#### Text section
:::

‘Honest to God, it breaks my heart to see what happened to all the children. How we worked and planned for you, and you end up no better than us.’ (Act Two)
Kate is another complicated character. It seems cut and dry: Kate is a woman who loves her family. So much so that when her son Larry goes missing during the war, she continues to believe he lives with a steely determination.
Just as Joe is willing to do no matter what to make money for the family, Kate is willing to do no matter what to keep Larry alive. And for Kate if it means going along with Joe’s denial of his crime, that’s what she is willing to do. In this regard, Joe and Kate are quite similar. They both feel intense individual responsibilities to their family and ignore the world at large to achieve that individual responsibility. Kate’s maternal love comes at the determent of acknowledging the reality of the situation.
And just as Joe seems like the head of the family on the surface, it’s Kate who rules everything. She is in such control that everyone around her maintains the fallacy of Larry’s survival. At the beginning of the play Joe is unwilling to publicly back Chris’ decision to reveal his relationship with Ann. Kate constantly needles Joe that he needs to support her because she supports him. Throughout the play she tries to bully Ann into admitting that she’s still in love with Larry and waiting for him. And when George arrives with talk of confronting Joe, she uses her ‘maternal love’ to weaken George:
‘We all love you. Joe was just talking about the day you were born and the water got shut off. People were carrying basins from a block away – a stranger would have thought the whole neighbourhood was on fire! Why didn’t you give him some juice?’ (Act Two)
Suddenly Kate is no longer a cut and dry character.
Activities and Exercises
- Kate is first described in the stage directions as ‘a woman of uncontrolled inspirations, and an overwhelming capacity for love.’ Give this description to students before reading the play. Have the students stand and create a physical presence for him. How do these descriptive words become three-dimensional?

:::

#### Tasks and exercises
a) Answer these from the analysis of Kate:
(i) When her son Larry goes missing during the war, what does Kate continue to believe?
(ii) At the beginning of the play, what is Joe unwilling to publicly back?
(iii) When George arrives with talk of confronting Joe, whom does Kate use her 'maternal love' to weaken?
b) Output, word for word, the part of the analysis of Kate from "Just as Joe is" to "of the situation.".

#### Data extract
:::

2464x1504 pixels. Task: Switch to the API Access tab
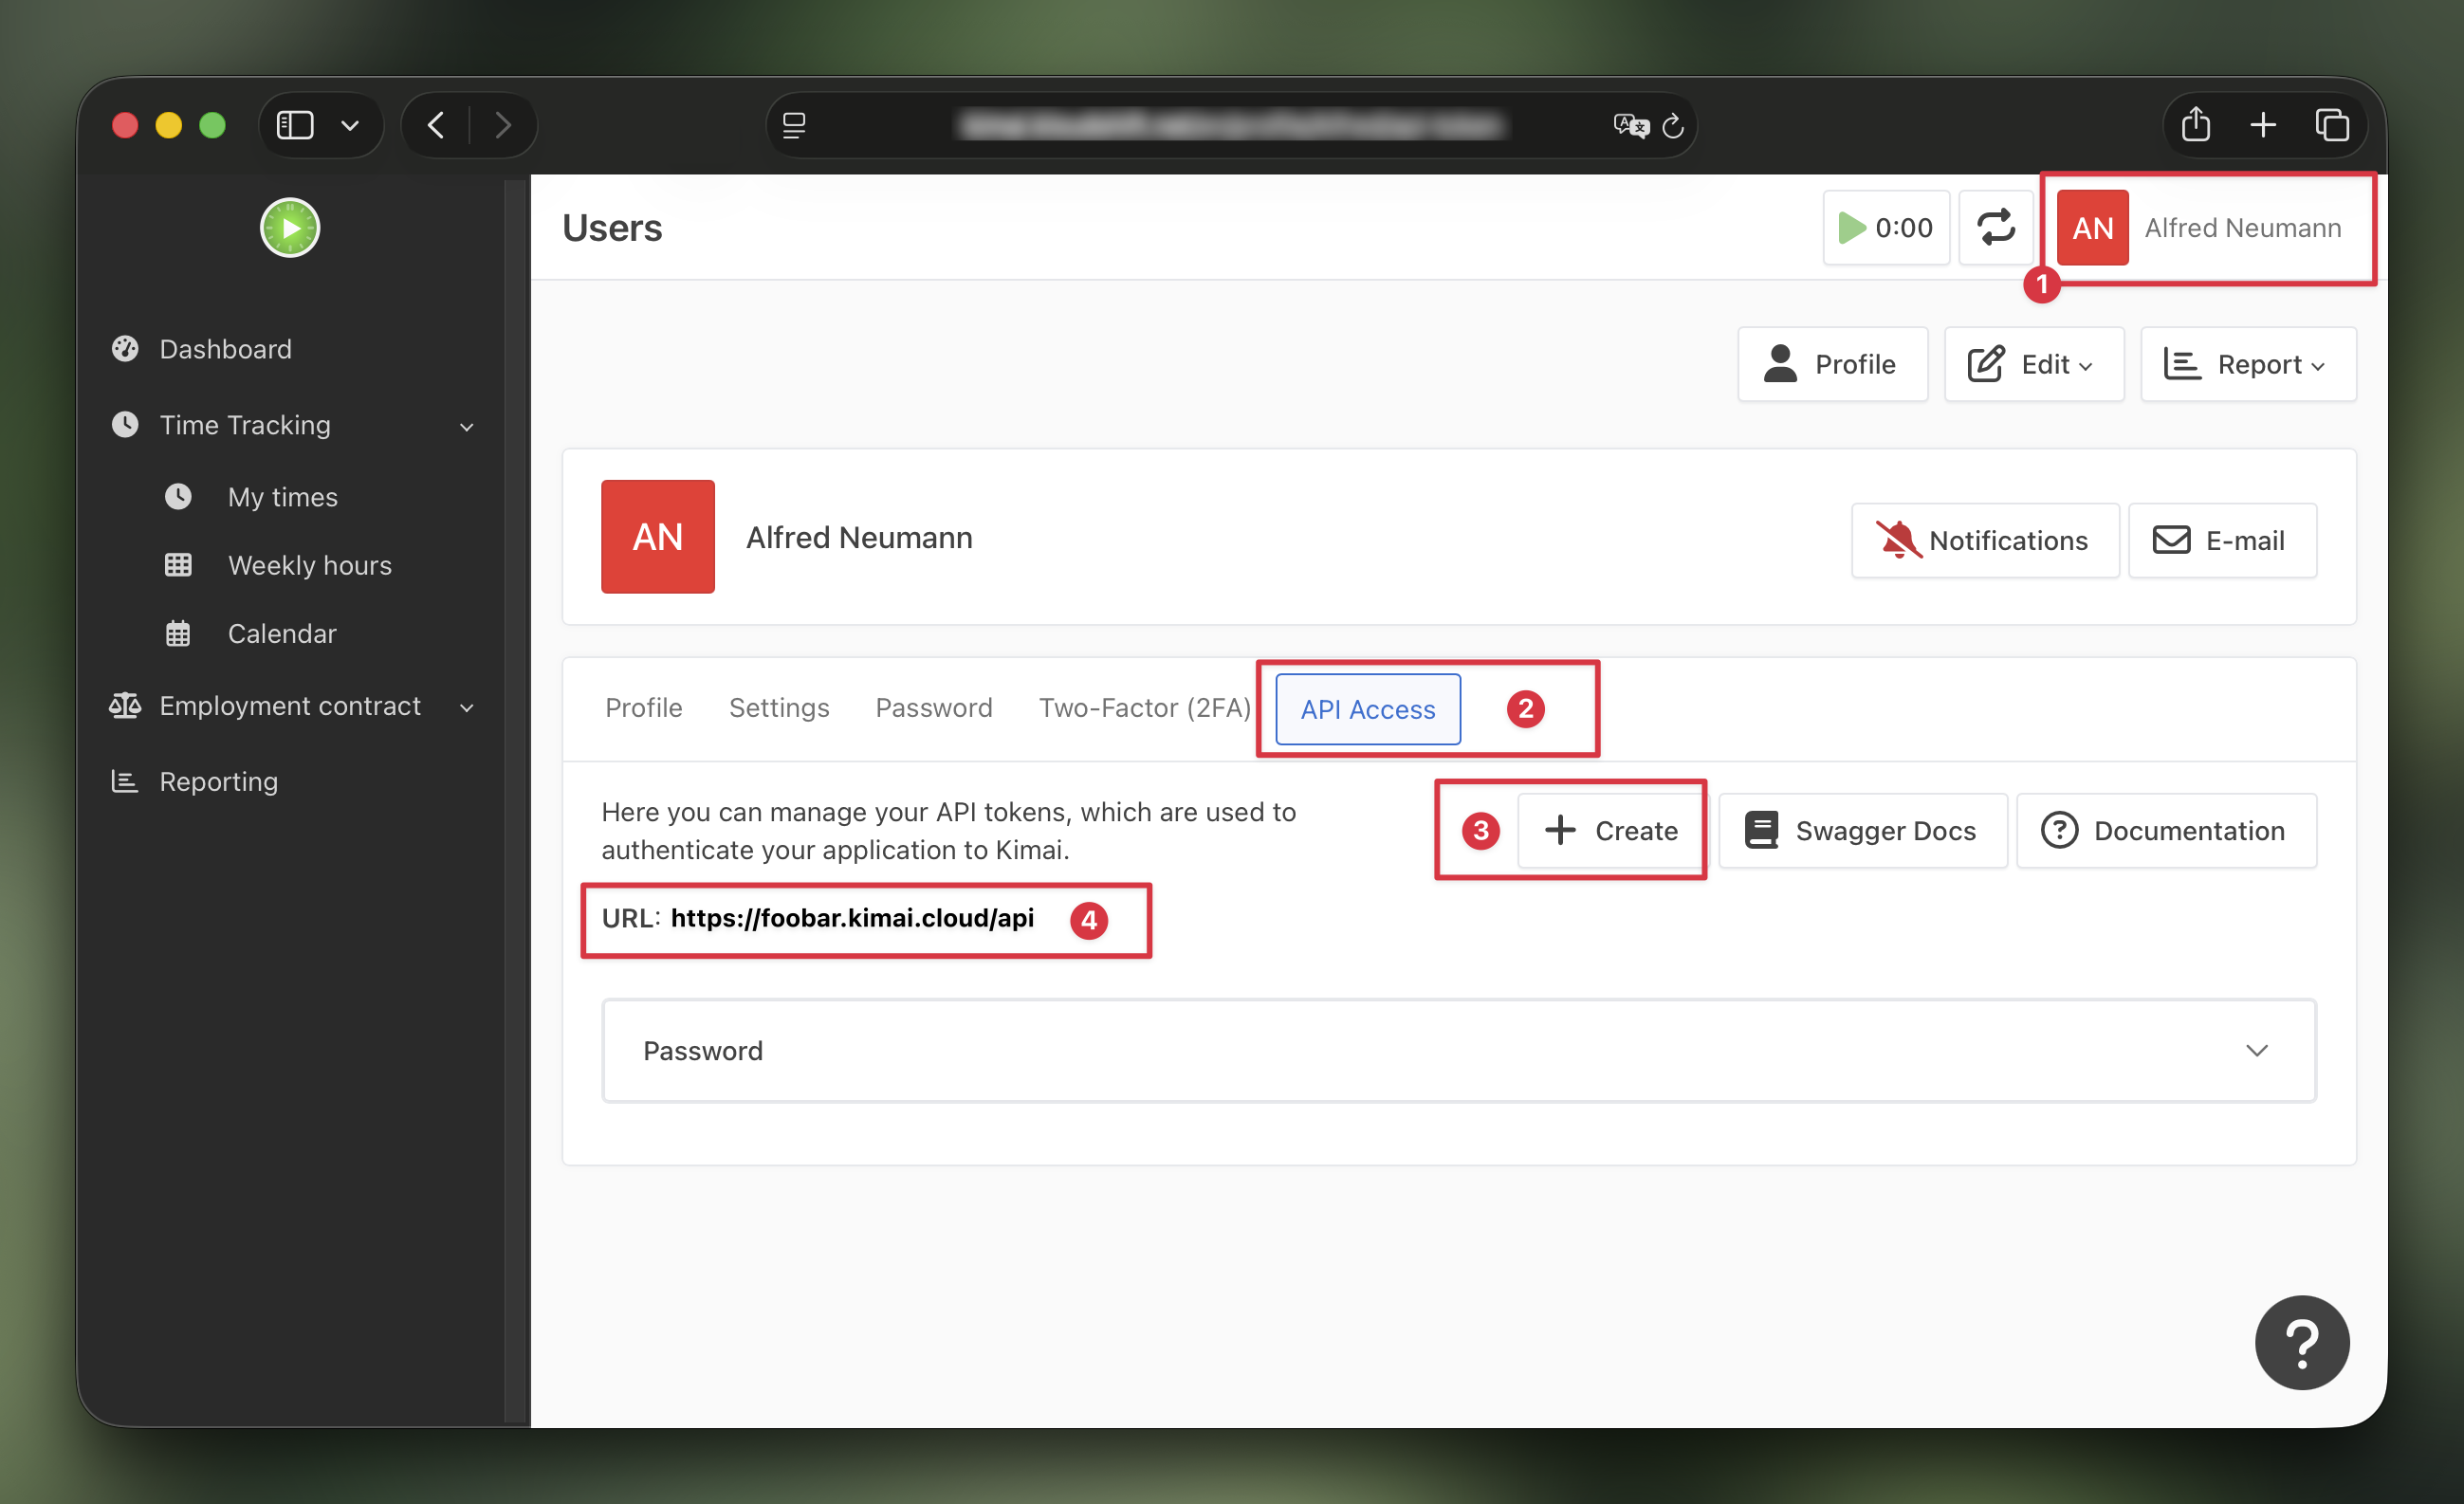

:::

#### Response list
a)
(i) She continues to believe that he lives.
(ii) Chris' decision to reveal his relationship with Ann.
(iii) George.

b)
Just as Joe is willing to do no matter what to make money for the family, Kate is willing to do no matter what to keep Larry alive. And for Kate if it means going along with Joe’s denial of his crime, that’s what she is willing to do. In this regard, Joe and Kate are quite similar. They both feel intense individual responsibilities to their family and ignore the world at large to achieve that individual responsibility. Kate’s maternal love comes at the determent of acknowledging the reality of the situation.